▶ _Task requirements_:
Please copy the INS Chamak text from "- Length: 38.6" to "over 37+ kts." word for word.

▶ _Document section_:
General characteristics
- Class & type: Chamak class missile boat
- Displacement: 245 tons (full load)
- Length: 38.6 meters
- Beam: 7.6 meters
- Speed: 37+ knots
- Complement: 30
- Armament: 4 × SS-N-2A Styx AShM; 1 × SA-N-5 SAM; 2 × AK-230 30mm guns;

= INS Chamak =

Indian missile attack ship

INS Chamak (K95) (Glitter) was the lead vessel of her class of fast attack craft of the Indian Navy. The INS Chamak was first constructed throughout the 1970s, it had a displacement of 245 tons with its full load and measured about 38.6m long, it had a speed of over 37+ kts.

The INS Chamak was fully decommissioned on 5 May 2005 and was towed/sailed to Pune as a museum ship. INS Chamak was designed to be a modified version of the Project 205 Moskit-Class (Osa-class missile boats) of the Soviet Navy.

== Armaments ==
The INS Chamak was armed with a standard AK-230 30mm gun, commonly used as a sea-gun piece for typically less armored and less capable of open sea deployment vessels, it was armed with the SA-N-5 SAM system modified to be capable of sea-type deployment, and the SS-N-2A Styx (NATO Reporting Name: P-15 Termit) used for anti-ship deployments commonly used on weaker vessels, such as frigates and corvettes.

▶ _Data_:
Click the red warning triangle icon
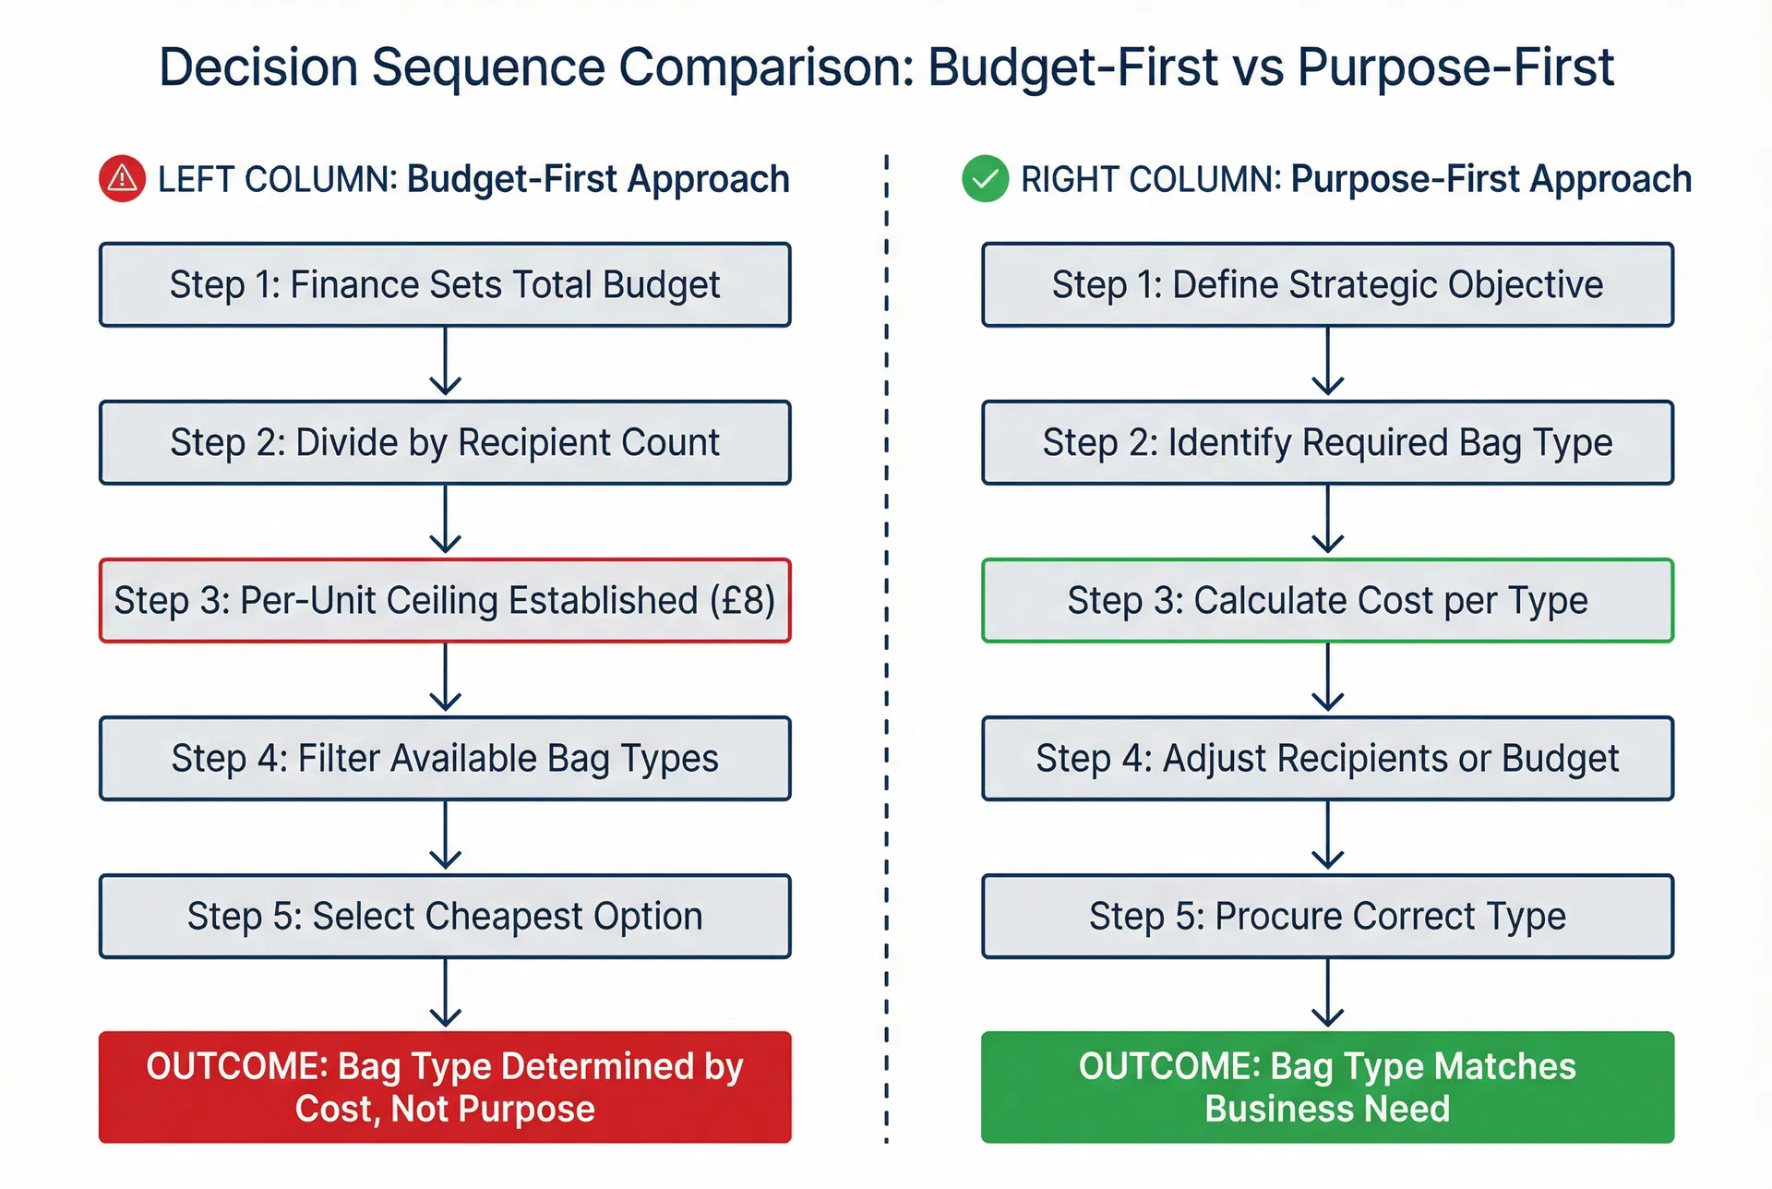tap(122, 179)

▶ _Expected answer_:
- Length: 38.6 meters
- Beam: 7.6 meters
- Speed: 37+ knots
- Complement: 30
- Armament: 4 × SS-N-2A Styx AShM; 1 × SA-N-5 SAM; 2 × AK-230 30mm guns;

= INS Chamak =

Indian missile attack ship

INS Chamak (K95) (Glitter) was the lead vessel of her class of fast attack craft of the Indian Navy. The INS Chamak was first constructed throughout the 1970s, it had a displacement of 245 tons with its full load and measured about 38.6m long, it had a speed of over 37+ kts.